Spied: Will Ford’s Upcoming Ranger Spawn a Midsize Raptor?

This ties in nicely with an earlier post detailing the only two options available for midsize pickup buyers wanting more off-road prowess. For now, it’s Chevrolet and Toyota’s arena. Both GM and Toyota dominate the midsize pickup segment — a class that saw its U.S. market share rise to 17 percent of total pickup sales last year.

However, Ford’s late-to-the-game Ranger pickup, arriving on these shores in 2019 as a 2020 model, should bring a third player to the midsize mud and rock jamboree. It might not carry the Raptor name made famous by its bigger brother F-150, but this spied test vehicle shows Ford isn’t willing to send the Ranger to America wearing just work clothes.

As next-generation Ranger development is mainly the responsibility of Ford’s Asia-Pacific development center in Melbourne, Australia, an Aussie engineer along for the ride apparently thought challenging the photographer to a fight was a fine idea. Passionate, those Aussies. Bless ’em.

The photos reveal front end styling that’s more aggressive than other Ranger prototypes, hinting at its special status in the lineup. No cutaway bumpers like on Chevrolet’s Colorado ZR2, but aggressive, nonetheless. Interestingly, there was also camouflage concealing the vehicle’s undercarriage, suggesting an upgraded suspension.

What we can tell you about this particular test mule (test goat?) is it rides on beefy 285/70 R17 BF Goodrich All-Terrain TA tires and emits the unmistakable sound of a diesel engine. Of course, the ZR2 also carries a diesel, and Ford has an obvious engine rival in its 3.2-liter inline-five. In Australian Rangers, this engine makes 197 horsepower and 347 lb-ft of torque.

It’s possible, even likely, that Ford wouldn’t want to enter the U.S. market with a diesel-only off-road Ranger.

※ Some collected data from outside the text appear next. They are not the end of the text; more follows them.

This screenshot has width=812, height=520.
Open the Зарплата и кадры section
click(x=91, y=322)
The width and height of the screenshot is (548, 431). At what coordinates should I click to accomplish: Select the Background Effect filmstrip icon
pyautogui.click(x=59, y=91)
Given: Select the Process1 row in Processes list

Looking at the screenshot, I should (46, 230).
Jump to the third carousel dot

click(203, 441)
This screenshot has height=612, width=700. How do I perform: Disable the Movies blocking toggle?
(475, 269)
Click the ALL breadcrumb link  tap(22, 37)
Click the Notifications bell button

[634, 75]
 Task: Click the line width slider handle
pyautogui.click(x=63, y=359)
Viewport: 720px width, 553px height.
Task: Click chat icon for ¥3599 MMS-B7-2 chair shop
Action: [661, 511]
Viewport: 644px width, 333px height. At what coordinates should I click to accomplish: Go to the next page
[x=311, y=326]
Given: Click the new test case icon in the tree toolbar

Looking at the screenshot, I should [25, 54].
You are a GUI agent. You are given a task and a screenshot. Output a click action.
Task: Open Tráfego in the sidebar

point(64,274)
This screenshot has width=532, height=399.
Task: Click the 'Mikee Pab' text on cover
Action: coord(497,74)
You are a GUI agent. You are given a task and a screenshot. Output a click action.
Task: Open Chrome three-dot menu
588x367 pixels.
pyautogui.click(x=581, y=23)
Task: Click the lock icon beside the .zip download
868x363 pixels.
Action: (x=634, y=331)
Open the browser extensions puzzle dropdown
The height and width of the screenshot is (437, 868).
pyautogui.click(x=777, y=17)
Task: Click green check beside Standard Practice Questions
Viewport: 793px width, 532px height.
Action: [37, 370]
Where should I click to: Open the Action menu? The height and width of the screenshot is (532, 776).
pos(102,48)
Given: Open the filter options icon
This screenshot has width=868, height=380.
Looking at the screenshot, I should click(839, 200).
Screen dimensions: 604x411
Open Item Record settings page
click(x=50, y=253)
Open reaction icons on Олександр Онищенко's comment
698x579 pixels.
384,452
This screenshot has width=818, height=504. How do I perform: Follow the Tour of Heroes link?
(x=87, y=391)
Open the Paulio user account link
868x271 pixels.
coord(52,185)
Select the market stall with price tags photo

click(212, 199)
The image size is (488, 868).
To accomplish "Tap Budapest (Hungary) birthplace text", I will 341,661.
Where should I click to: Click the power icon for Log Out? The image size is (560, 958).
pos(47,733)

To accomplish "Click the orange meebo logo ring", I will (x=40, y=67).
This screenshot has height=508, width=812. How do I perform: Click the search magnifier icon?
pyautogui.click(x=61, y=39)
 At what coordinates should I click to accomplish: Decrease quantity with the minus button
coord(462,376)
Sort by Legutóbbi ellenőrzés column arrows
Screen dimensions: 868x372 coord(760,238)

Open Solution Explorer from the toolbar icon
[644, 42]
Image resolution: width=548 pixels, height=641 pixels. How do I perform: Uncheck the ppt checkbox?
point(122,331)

That leaves the company’s 2.7-liter EcoBoost (upgraded for 2018) and potentially the 3.5-liter EcoBoost as gas-powered options.

If the downsized mini-Raptor does find its way to the U.S., don’t expect it to roll out of the Michigan Assembly Plant at the same time as the first “ordinary” Ranger. It’s likely the off-road variant will hold off for a while as the regular model finds its footing.